**PASSAGE SHOWN**
---

|
ix US
GAAP developments
In December
2004, the FASB issued Statement of Financial Accounting Standards
No. 123R (SFAS 123R) Share-Based Payment which revises
SFAS 123 and supersedes APB 25. SFAS 123R requires that the cost
of all share-based payment transactions be recognised in the financial
statements. SFAS 123R also establishes fair value as the measurement
method in accounting for share-based payments to employees. BT
adopted SFAS 123R on 1 April 2005 using the modified prospective
transition method. BT estimates the application of the expensing
provisions of SFAS 123R will result in a pre-tax expense of approximately
£45 million in the 2006 financial year subject to additional
grants and awards.
In
December 2004, the FASB issued Statement of Financial Accounting
Standards No. 153 (SFAS 153) Exchanges of Non-monetary Assets
an amendment of APB Opinion No. 29 SFAS 153 addresses
the measurement of exchanges of non-monetary assets. It eliminates
the exception from fair value measurement for non-monetary exchanges
of similar productive assets in paragraph 21(b) of APB Opinion
No. 29 Accounting for Non-monetary Transactions and
replaces it with an exception for exchanges that do not have commercial
substance. A non-monetary exchange has commercial substance if
the future cash flows of the entity are expected to change significantly
as a result of the exchange. As required by SFAS 153, we will
adopt this new accounting standard effective 1 July 2005. The
adoption of SFAS 153 is not expected to have a material impact
on our financial position, results of operations or cash flows.
In
November 2004, the FASB issued Statement of Financial Accounting
Standards No.151 (SFAS 151), Inventory Costs an amendment
of ARB No. 43, Chapter 4, which clarifies that abnormal
amounts of idle facility expense, freight, handling costs, and
wasted material (spoilage) should be recognised as a current period
expense. In addition, SFAS 151 requires that allocation of
fixed production overhead to the costs of conversion be based
on the normal capacity of the production facilities. SFAS 151
is effective for fiscal years beginning after 15 June 2005. BT
does not believe that the implementation of this standard will
have a material impact on its financial position, results of operations
or cash flows.
In September 2004, the
EITF reached a consensus on EITF Issue No. 02-14 Whether an
Investor Should Apply the Equity Method of Accounting to Investments
Other Than Common Stock, in which the Task Force reached the
consensus that an investor that has the ability to exercise significant
influence over the operating and financial policies of the investee
should apply the equity method of accounting when it has an investment
in common stock and/or an investment that is in-substance common
stock. The consensus of this EITF is to be applied in reporting
periods beginning after September 15, 2004. We do not believe the
adoption of this standard will have a material impact on our financial
position, results of operations or cash flows.

---

**RECORDED INFORMATION**
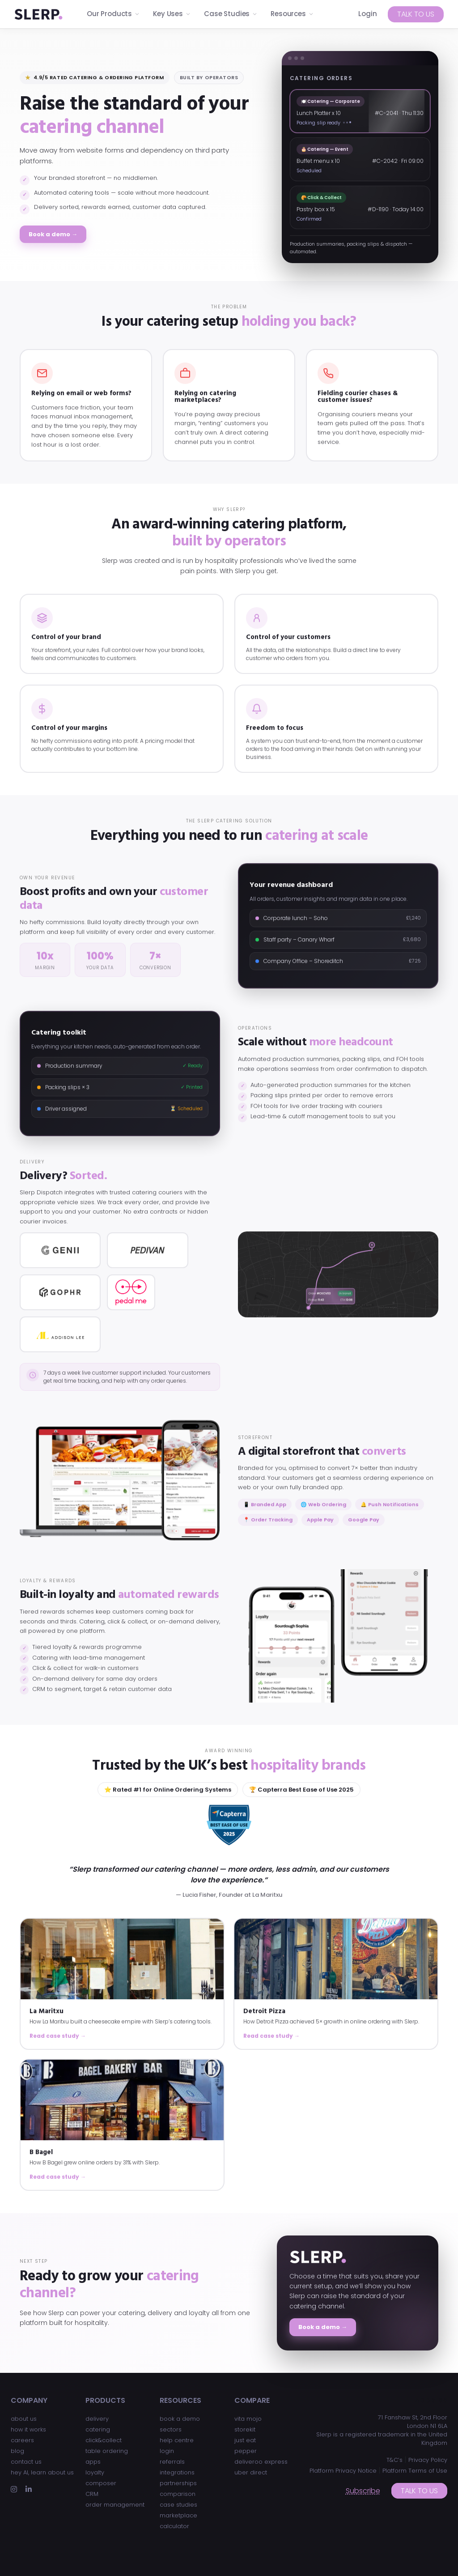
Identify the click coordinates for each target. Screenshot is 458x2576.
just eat (245, 2440)
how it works (28, 2429)
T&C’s (394, 2460)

---

**WRITTEN EXERCISE A**
In the US GAAP developments passage, what pre-tax expense does BT estimate for the 2006 financial year from applying the expensing provisions of SFAS 123R?
**WRITTEN EXERCISE B**
Carry on writing the US GAAP developments passage, picking up after its last sentence.

**WRITTEN REPLY A**
Approximately £45 million, subject to additional grants and awards.

**WRITTEN REPLY B**
In
October 2004, the EITF reached a consensus on Issue No. 04-1 Accounting
for Pre-existing Relationships between the Parties to a Business
Combination (EITF 04-1). EITF 04-1 addresses the accounting
treatment of pre-existing relationships between the parties of a
business combination. The consensus of EITF 04-1 should be applied
to business combinations consummated and goodwill impairment tests
performed in reporting periods beginning after the FASB ratified
the consensus at its October 13, 2004 meeting. The group will adopt
the provisions of EITF 04-1 as of April 1, 2005. If it is determined
that assets of an acquired entity are related to a pre-existing
contractual relationship, thus requiring accounting separate from
the business combination, BT will evaluate whether the acquiring
entity of the group should recognise contractual relationships as
assets separate from goodwill in that business combination.
In
March 2004, the EITF reached a consensus on EITF Issue No. 03-1,
The Meaning of Other-Than-Temporary Impairment and Its Application
to Certain Investments (EITF 03-1). The guidance prescribed
a three-step model for determining whether an investment is other-than-temporarily
impaired and requires disclosure for unrealized losses on investments.
In September 2004, the FASB issued FASB Staff Position EITF 03-1-1
Effective Date of Paragraphs 10-20 of EITF Issue No. 03-1
(FSP EITF 03-1-1). FSP EITF 03-1-1 delays the effective date for
the measurement and recognition guidance contained in paragraphs
10-20 of EITF 03-1. The disclosure requirements of EITF 03-1 remain
effective for fiscal years ending after June 15, 2004. No effective
date for the measurement and recognition guidance has been established
in FSP EITF 03-1-1. During the period of delay, FSP EITF 03-1-1
states that companies should continue to apply current guidance
to determine if an impairment is other-than-temporary. The adoption
of EITF 03-1, excluding paragraphs 10-20, did not impact the groups
consolidated position, results of operations or cash flows. The
group will assess the impact of paragraphs 10-20 of EITF 03-1 once
the guidance has been finalised.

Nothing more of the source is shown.